Die Janusköpfigkeit des sokratischen Judentums

Anmerkungen zu neueren Arbeiten der Mendelssohn-Forschung

Von Axel SchmittRSS-Newsfeed neuer Artikel von Axel Schmitt

Besprochene Bücher / Literaturhinweise

"Es ist wahrlich nicht zuviel von ihm gesagt, daß er der Sokrates seines Zeitalters war", bemerkte Karl Philipp Moritz 1786 über den kurz zuvor verstorbenen Moses Mendelssohn. Mendelssohn engagierte sich wie kein zweiter im 18. Jahrhundert für die Belange der Juden, publizierte auf philosophischem und literarischem Gebiet und war berühmt für einen Zirkel von Intellektuellen, der sich regelmäßig bei ihm zu Hause traf, um allgemeine wie jüdische Themen zu diskutieren. In der Regel sieht man in ihm den ersten modernen Juden, und im jüdischen kulturellen Gedächtnis repräsentiert er die Möglichkeit, dass eine kreative Teilnahme der Juden an der modernen säkularen Kultur nicht mit der Verleugnung des traditionellen jüdischen Glaubens und seiner Praxis einhergehen muss. Die Würdigung als deutscher Sokrates von Seiten der meisten Zeitgenossen, der jüdischen ebenso wie der christlichen, wird auch durch die Nachrufe und Biographien belegt, die nach 1786 erschienen. Und fast immer wird dieser Ruf mit Mendelssohns populärstem und meistverkauftem Text in Verbindung gebracht, dem Buch "Phaedon oder über die Unsterblichkeit der Seele", das 1767 im Verlag von Friedrich Nicolai in Berlin erschienen war und danach noch viele Auflagen und Übersetzungen erlebte.

Vor allem durch die Wahl von Titel und Thematik des "Phaedon" hatte sich Mendelssohn selbst in die Tradition des antiken Philosophen und des sokratischen Philosophierens gestellt.
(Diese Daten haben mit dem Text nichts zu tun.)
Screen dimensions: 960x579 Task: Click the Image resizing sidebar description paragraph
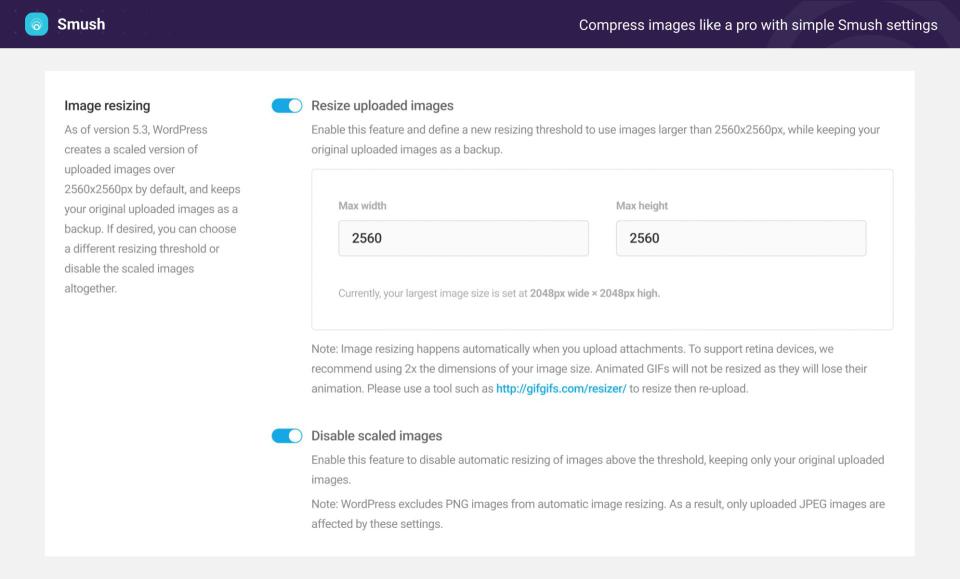(152, 209)
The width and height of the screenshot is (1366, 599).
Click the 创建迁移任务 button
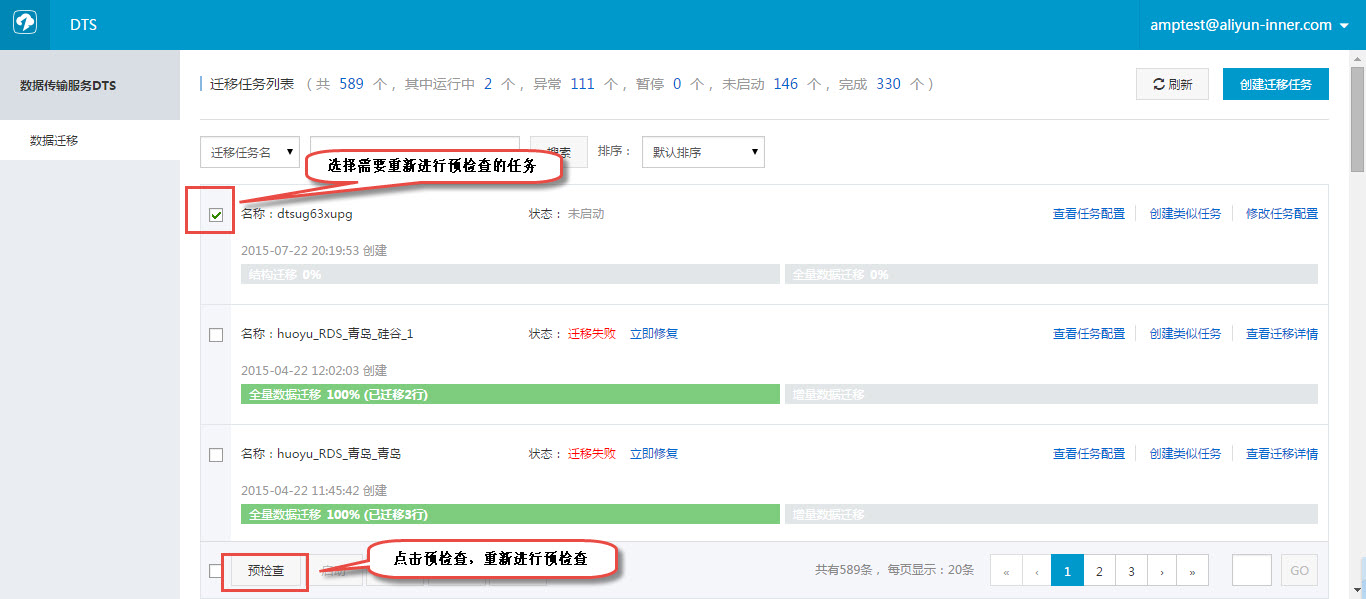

Der Sokratismus war im 18. Jahrhundert allerdings kein geschlossenes System. Wollte man Mendelssohns philosophisches Denken einer zeitgenössischen philosophischen Richtung zuordnen, so müsste man in seinem Fall vielmehr von einem "leibniz-wolffischen" und einem "rousseauistischen" Judentum sprechen. Der von Daniel Krochmalnik in seinem Mendelssohn-Beitrag zum Sammelband "Die philosophische Aktualität der jüdischen Tradition" eingeführte Begriff des "sokratischen Judentums" bezeichnet dagegen eine Verschmelzung allgemeiner, jüdischer und aufklärerischer Horizonte. Der Signifikant "Sokrates" verweist auf eine philosophische Utopie, die zwar durchaus auch dem historischen Sokrates gerecht werden soll, aber vor allem eine Projektionsfläche für die widersprüchlichsten zeitgenössischen Entwürfe war. "Sokrates" stand in der Imagologie der Aufklärung für den mutigen Wahrheitssucher, der alle religiösen Dogmen und alle scholastischen Systeme in Frage stellte und für den Lehrer, der mit der Kunst der mündlichen Disputation nicht nur sklavische Ignoranz, sondern sogar den Tod siegreich bekämpfte. Krochmalnik hat überzeugend nachgewiesen, dass Sokrates' Kampf gegen die fraglosen Dogmen der Vorsokratik in Mendelssohns Konzeption die Dogmenlosigkeit des Judentums entsprach, "seinem mündlichen Lehrgespräch und der Schriftkritik die mündliche Lehre und das Schriftverbot der Rabbinen, seiner erotematischen Mäeutik die Kultsemiotik der jüdischen Zeremonialgesetze, dem Problem der sokratischen Ethik die Lösung der jüdischen Religionsästhetik und schließlich seinem philosophischen Heil die religiöse Eschatologie".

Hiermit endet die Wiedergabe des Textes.